BSG-Urteil, Aktenzeichen B 3 KR 7/10 R

Mit Urteil vom 18.05.2011 wurde der Versicherten unter dem Aktenzeichen B 3 KR 7/10 R schließlich der beantragte Elektrorollstuhl bewilligt. Das Bundessozialgericht vertrat die Auffassung, dass die Klägerin das Grundbedürfnis der Bewegungsfreiheit nur mit dem beantragten Hilfsmittel befriedigen kann. In dem Urteil ging das Bundessozialgericht auch auf den vom Landessozialgericht festgelegten Bewegungsradius ein und bezeichnete die festgelegte Strecke von 500 Metern als verfehlt. Dazu wird in der Urteilsbegründung ausgeführt, dass seitens der Gesetzlichen Krankenversicherung eine Garantie der Mobilität im Nahbereich gegeben sein muss. Innerhalb dieses Nahbereichs sind die unterschiedlichsten Aufgaben zu erledigen. Beispielsweise müssen in diesem Nahbereich Einkäufe und Bankgeschäfte erledigt und Ärzte und Therapeuten aufgesucht werden und es wird innerhalb dieses Nahbereichs die Freizeitgestaltung vorgenommen. Da diese Notwendigkeiten äußerst unterschiedlich sind, ist eine Festlegung auf eine bestimmte Strecke bzw. einen bestimmten Radius nicht möglich.

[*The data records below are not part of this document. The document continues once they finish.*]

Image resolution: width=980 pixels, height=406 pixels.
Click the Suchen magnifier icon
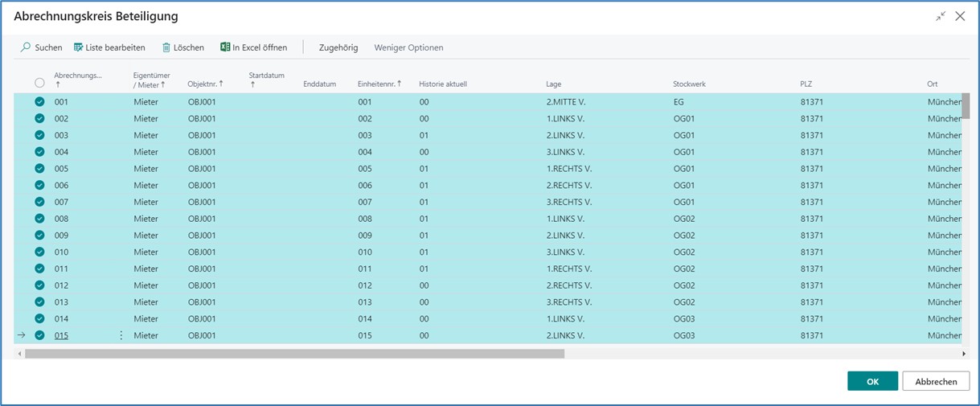pos(26,47)
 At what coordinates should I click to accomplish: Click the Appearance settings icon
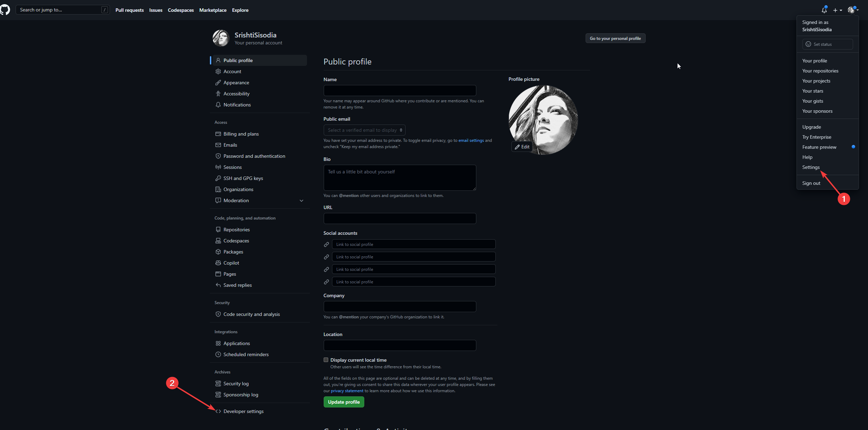point(218,83)
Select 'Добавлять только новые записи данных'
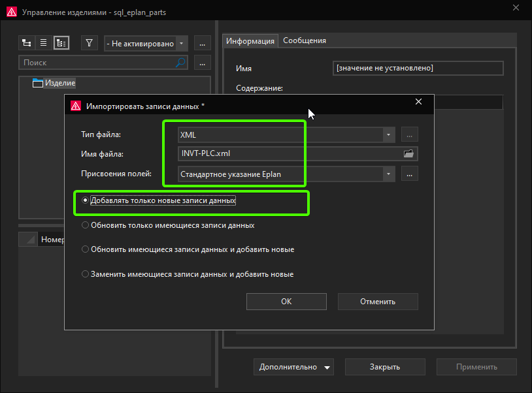 (x=85, y=200)
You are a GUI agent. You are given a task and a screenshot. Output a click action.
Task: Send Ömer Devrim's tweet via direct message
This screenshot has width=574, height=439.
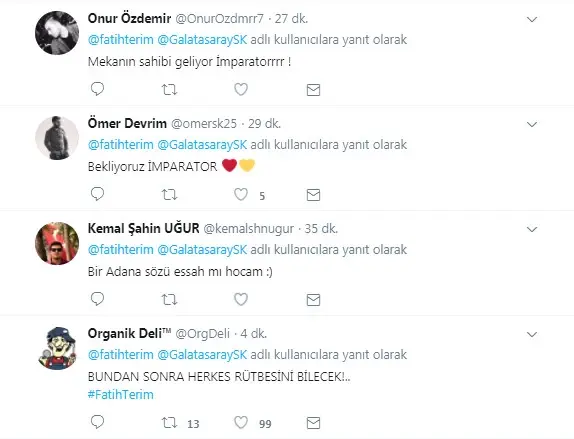(313, 195)
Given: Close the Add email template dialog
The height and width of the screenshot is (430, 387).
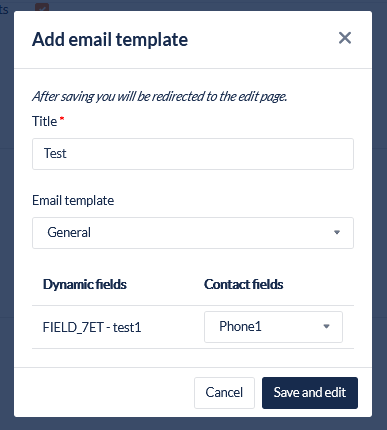Looking at the screenshot, I should (x=345, y=38).
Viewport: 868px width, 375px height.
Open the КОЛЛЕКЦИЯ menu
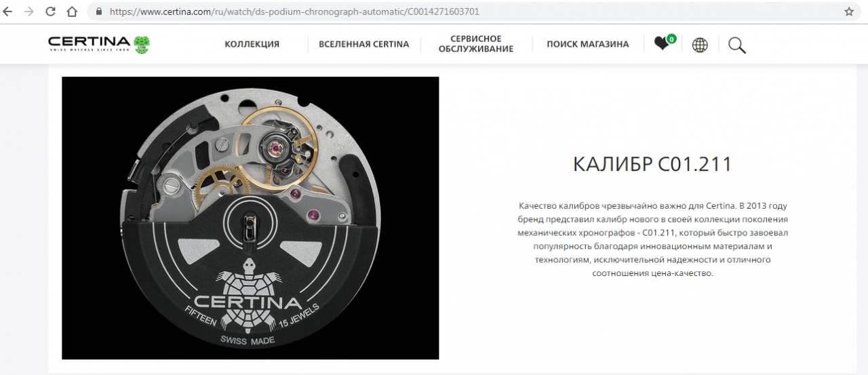coord(252,44)
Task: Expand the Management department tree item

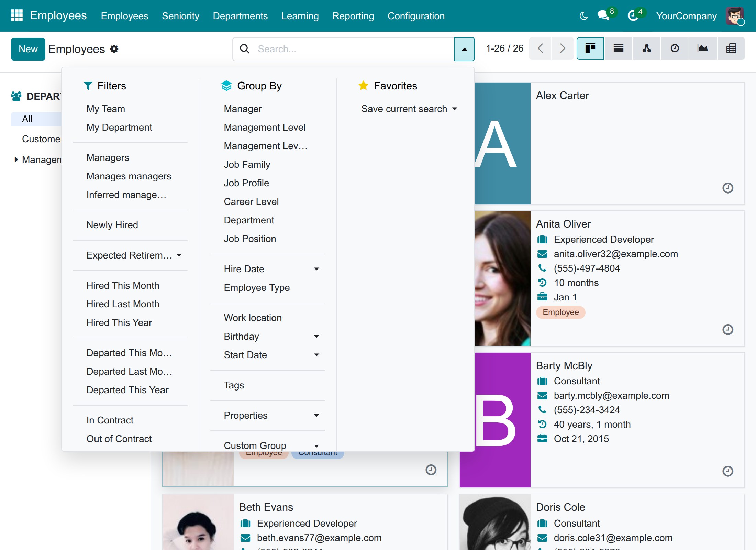Action: [16, 160]
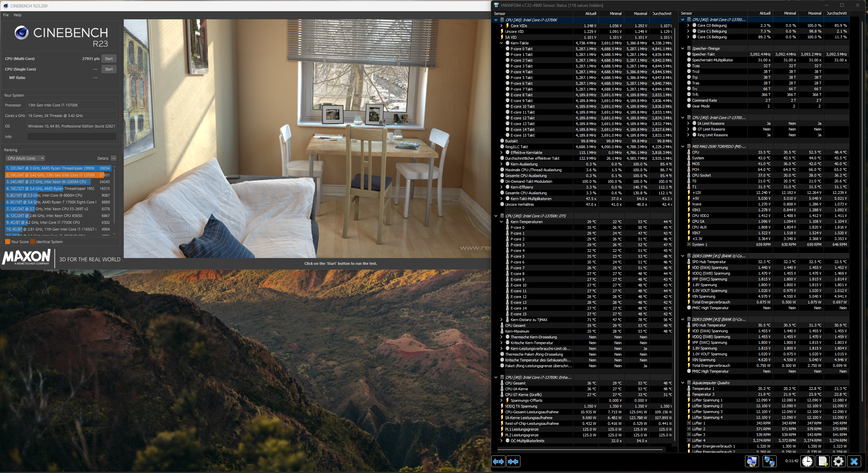Click the horizontal scrollbar in HWiNFO left pane

[580, 450]
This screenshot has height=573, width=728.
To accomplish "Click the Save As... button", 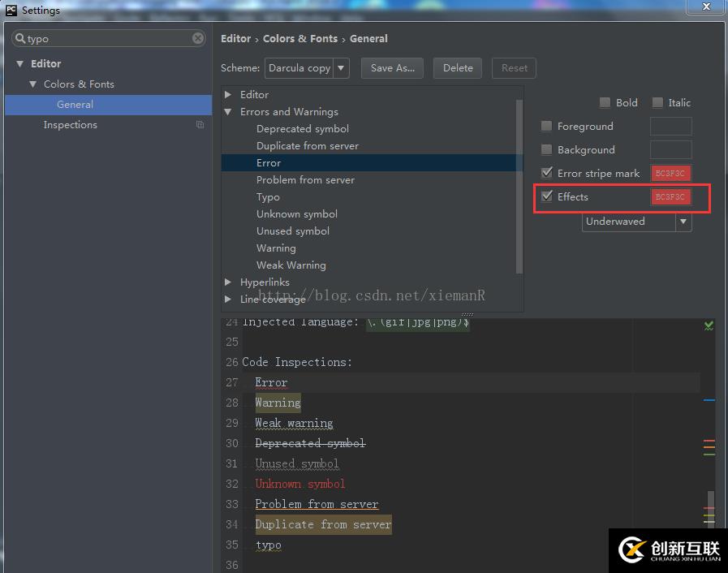I will tap(393, 68).
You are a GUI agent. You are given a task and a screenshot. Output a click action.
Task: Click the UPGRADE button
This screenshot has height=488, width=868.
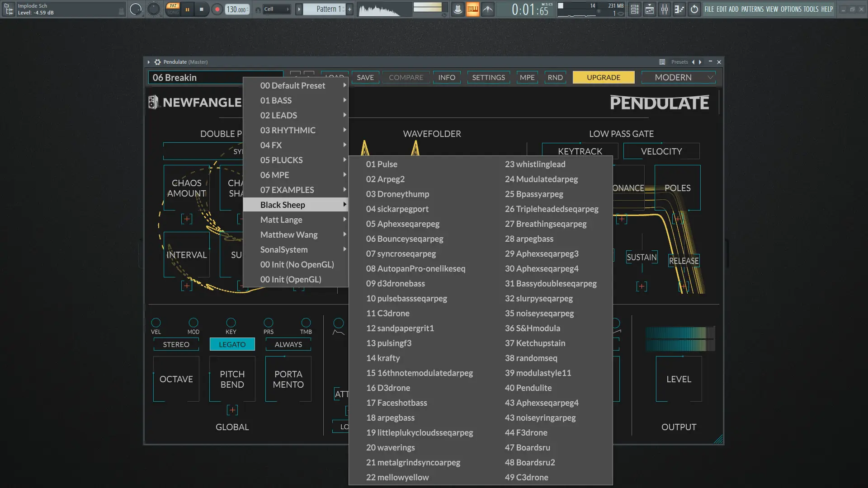[603, 77]
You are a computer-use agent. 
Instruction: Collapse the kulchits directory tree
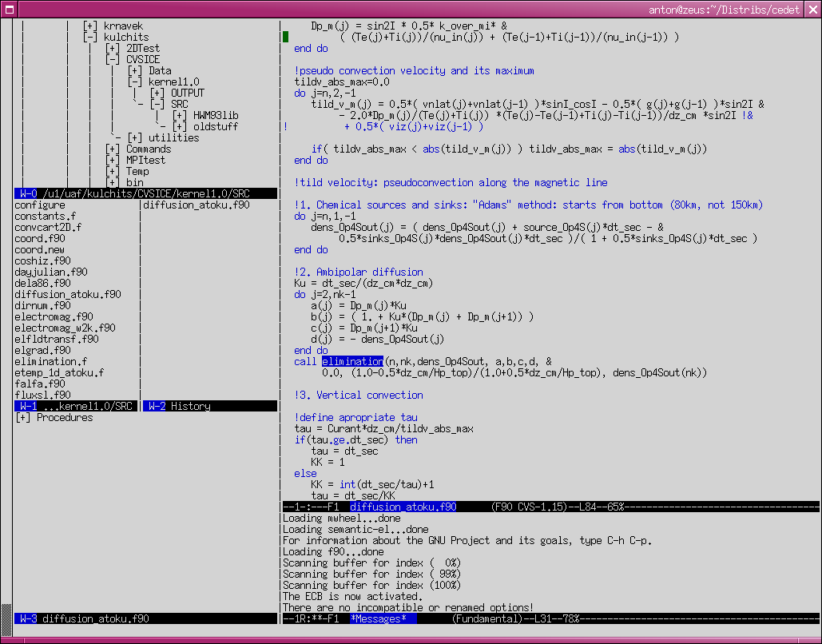point(90,38)
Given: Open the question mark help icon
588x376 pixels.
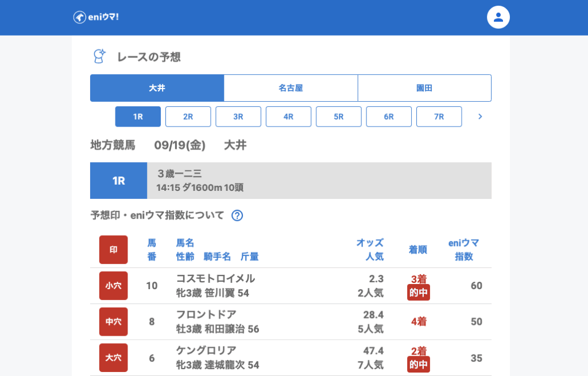Looking at the screenshot, I should point(237,216).
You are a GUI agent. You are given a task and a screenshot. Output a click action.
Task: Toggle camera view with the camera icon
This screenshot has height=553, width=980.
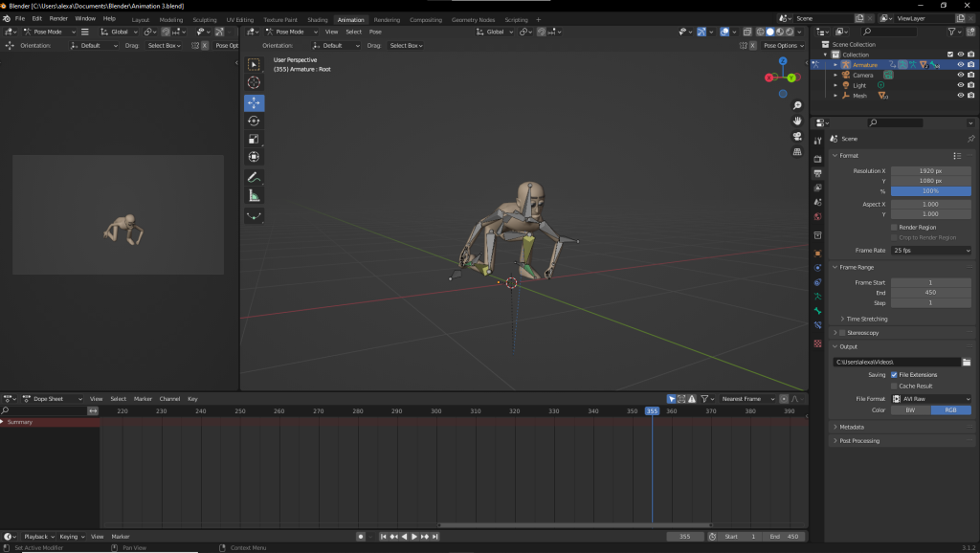[797, 136]
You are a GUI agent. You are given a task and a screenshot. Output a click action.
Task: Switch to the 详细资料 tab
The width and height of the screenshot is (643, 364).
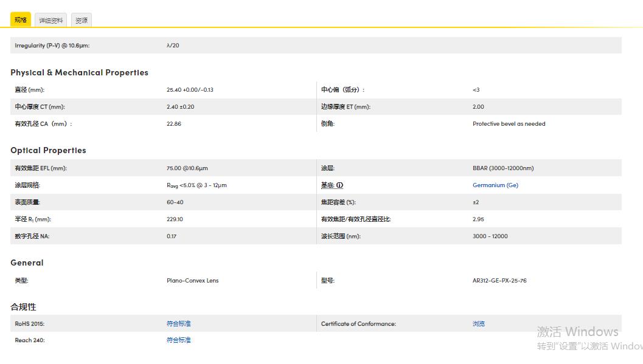[x=51, y=20]
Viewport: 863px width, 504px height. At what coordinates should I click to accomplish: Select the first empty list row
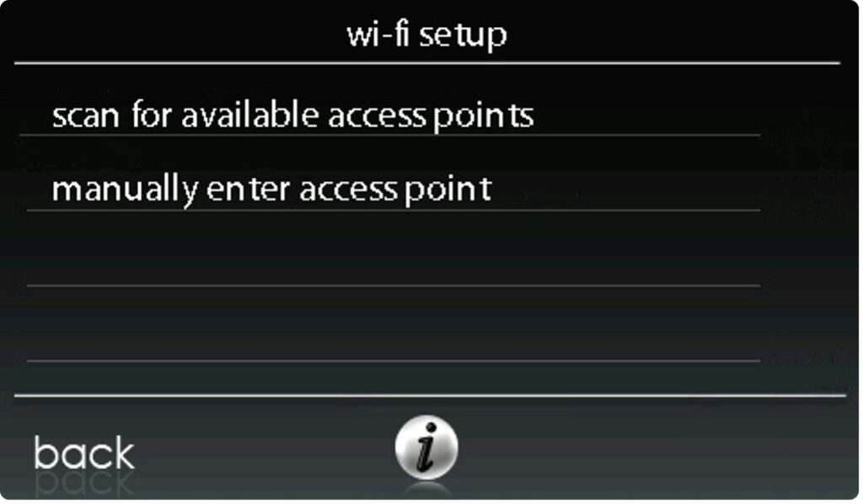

Von einer Rollstuhlfahrerin können die Strecken, die ein Nicht-Behinderter zu Fuß zurücklegt, durchaus mit einem herkömmlichen Rollstuhl zurückgelegt werden. Allerdings kann nur dann von einer problemlosen Beweglichkeit ausgegangen werden, wenn das Zurücklegen der Wegstrecken ohne Schmerzen und ohne fremde Hilfe möglich ist. In dem vom Bundessozialgericht zu beurteilenden Fall besteht für die Klägerin bei Bedienen eines herkömmlichen Rollstuhls die Gefahr von schmerzhaften, degenerativen Veränderungen der Schultern und der Arme. Aufgrund dieser besonderen Umstände muss daher die beklagte Krankenkasse die Kosten für das beantragte Speedy-Bike übernehmen.

Mit dem Urteil wurde der Elektrorollstuhl vom Bundessozialgericht genehmigt.